3. Never be ashamed of your ambition

It is important to have the humility to identify what you do and do not know. Don’t make the mistake of conflating this with a need to hide ambition. If you have the data and insight to back up what you’re doing, do not shy away from stating that you will change the world (or an industry, or lives, or the state of technology). Others will revise down your optimism, so you should not. 

Building a fledgling startup into a unicorn takes a vision and a superhuman amount of optimism. Share that vision and dream with the people (investors) who have the resources to help you make that dream a reality and with the team who will join you on the journey to make that dream a reality.

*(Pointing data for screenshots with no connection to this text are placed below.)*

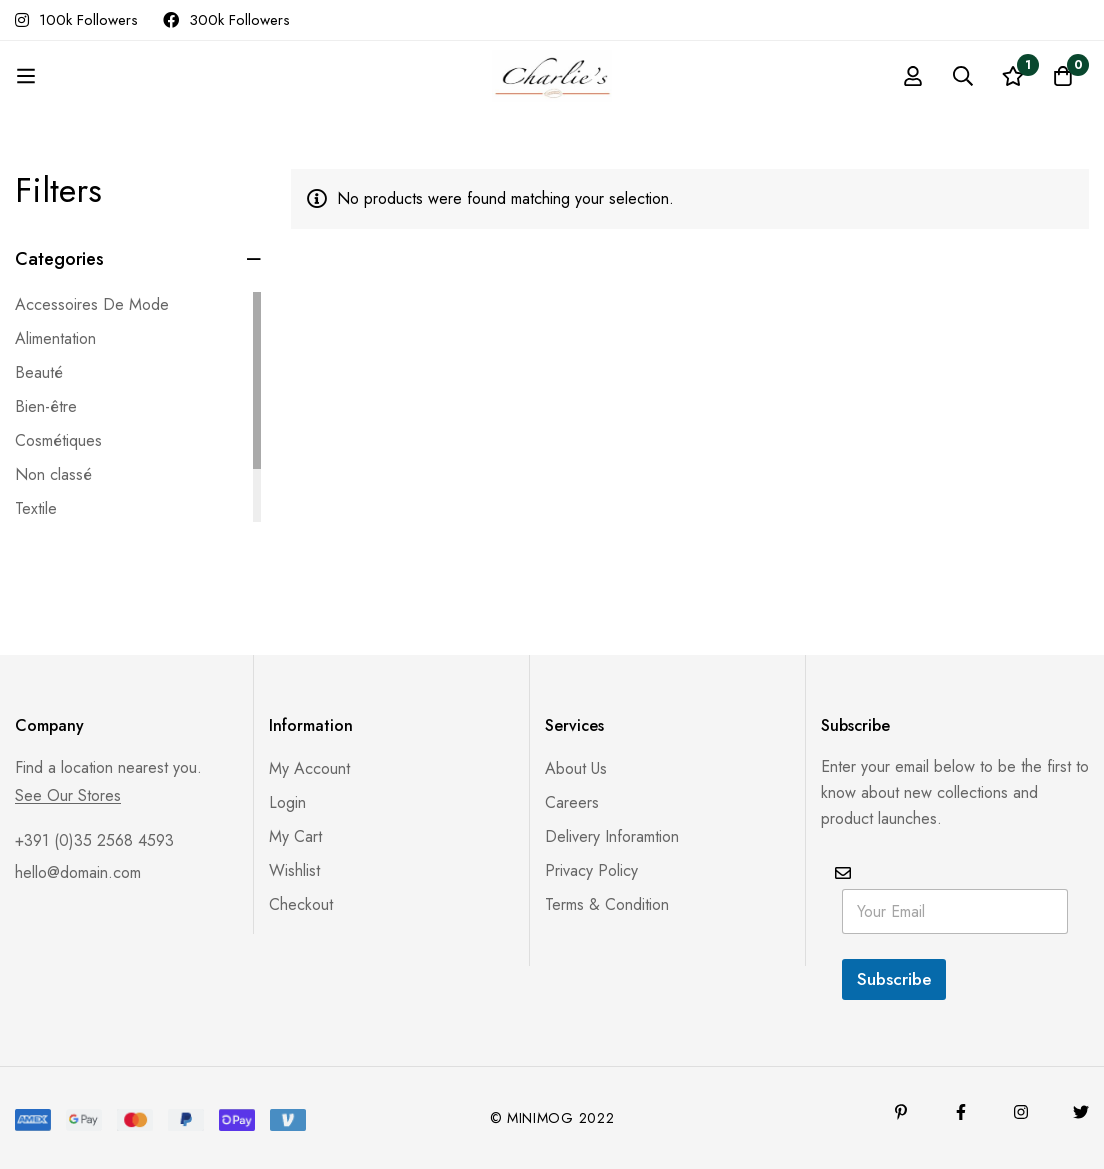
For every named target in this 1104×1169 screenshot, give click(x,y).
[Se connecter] (913, 76)
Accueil (351, 98)
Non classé (53, 474)
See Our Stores (68, 796)
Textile (36, 508)
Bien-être (46, 406)
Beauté (39, 372)
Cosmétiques (58, 440)
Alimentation (55, 338)
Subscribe (894, 979)
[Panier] (1063, 76)
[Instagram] (1021, 1112)
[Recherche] (963, 76)
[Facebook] (961, 1112)
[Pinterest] (901, 1112)
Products (440, 98)
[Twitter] (1081, 1112)
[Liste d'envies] (1013, 76)
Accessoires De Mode (92, 304)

You’ll be surprised how supportive people are when you aren’t shy about your ambition to change the world.

 


Rachel Olney is a Stanford University Mechanical Engineering PhD candidate and the Founder and CEO of Geosite Inc. She has taught innovation frameworks and built standard operating procedures for the most elite US military special operations teams. She has also helped create and scale an international program in national security innovation and conducted research for the US Air Force on the Strategic Implications of Ultra Low-Cost Access to Space.

As the CEO of Geosite she leads a YCombinator backed startup disrupting the geospatial data industry, making it easier for logistically intensive industries, such as Oil and Gas and the Department of Defense and Intelligence Communities, to easily leverage spatial data (satellites, drones, IOT, and cloud-enables SCADA) to increase operational efficiency. Geosite is the first enterprise software to imbed cutting-edge geospatial data into business intelligence tools.

Rachel was featured on this year’s Forbes Enterprise Technology 30 Under 30 list.